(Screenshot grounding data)
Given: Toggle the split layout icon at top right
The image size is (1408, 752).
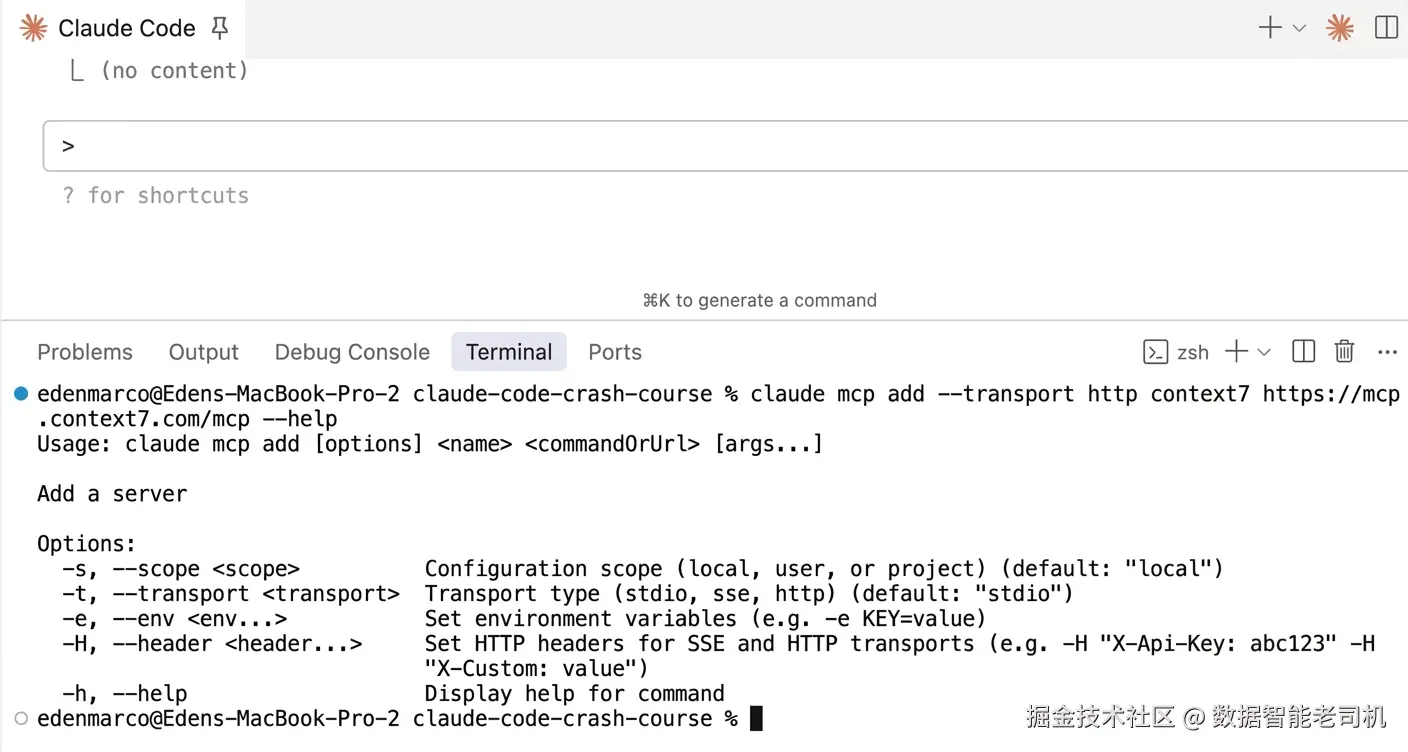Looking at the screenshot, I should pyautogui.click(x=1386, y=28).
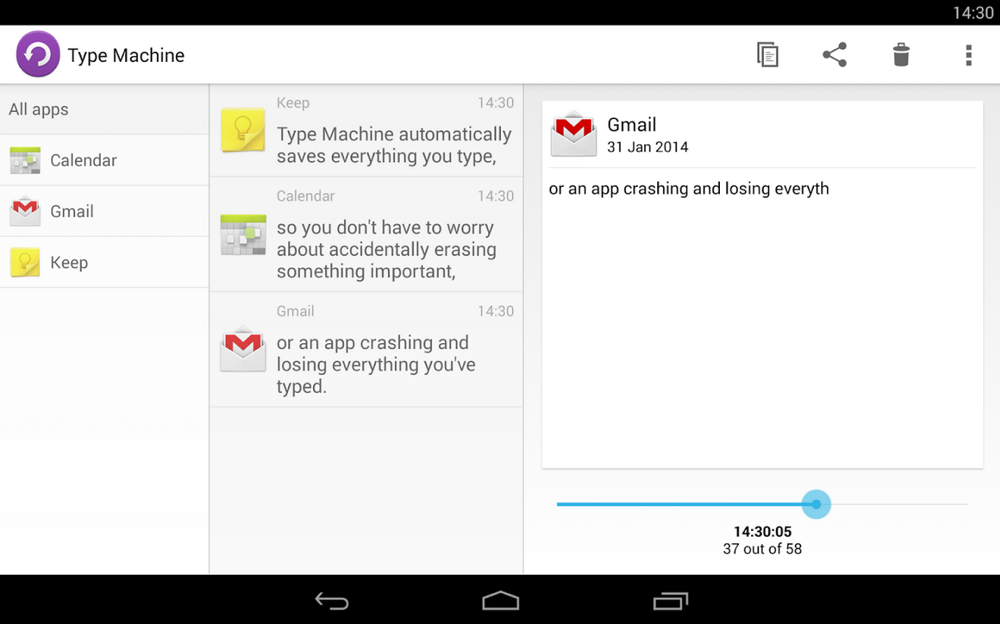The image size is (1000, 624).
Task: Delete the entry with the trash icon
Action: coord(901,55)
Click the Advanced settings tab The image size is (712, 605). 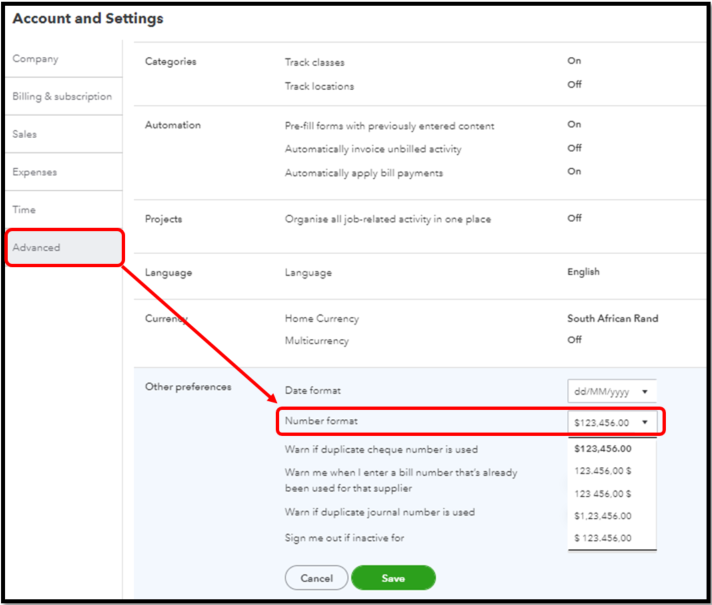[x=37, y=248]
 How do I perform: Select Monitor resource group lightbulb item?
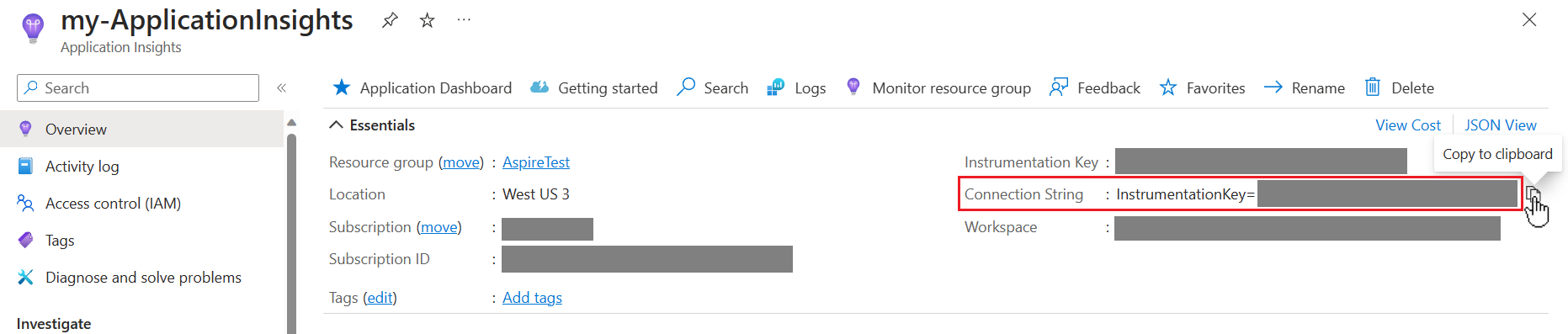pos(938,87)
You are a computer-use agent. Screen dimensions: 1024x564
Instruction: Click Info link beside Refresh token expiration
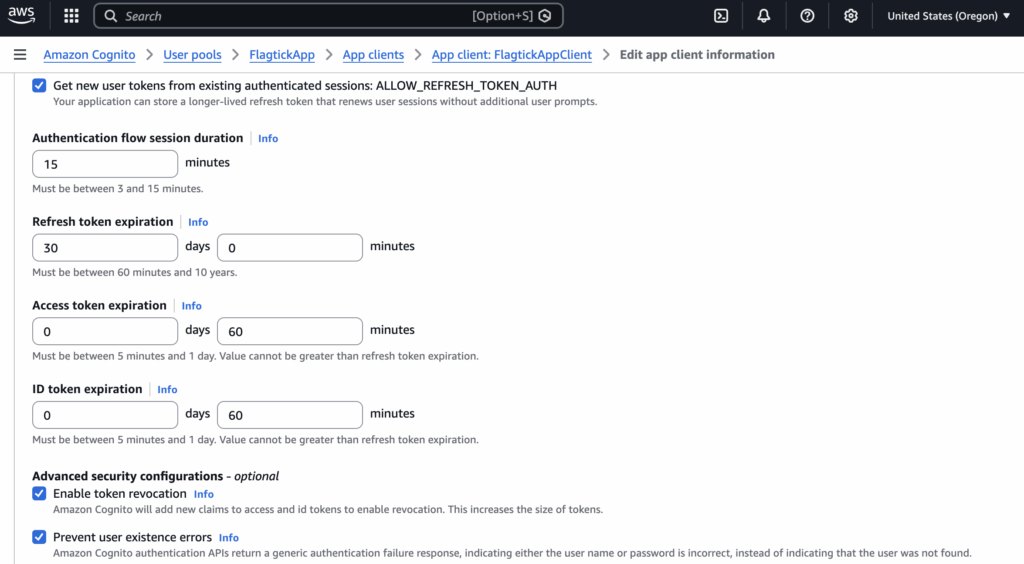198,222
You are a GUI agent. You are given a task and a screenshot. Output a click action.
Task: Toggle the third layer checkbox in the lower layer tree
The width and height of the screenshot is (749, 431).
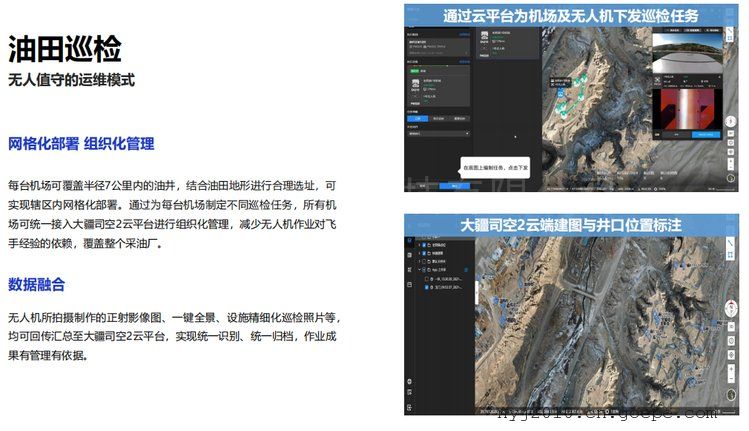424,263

What is required.
Find the lines in the data that include "Toggle", then copy each of them.

Response box.
Given: Toggle the split layout icon at top right
Task: Toggle the third layer checkbox in the lower layer tree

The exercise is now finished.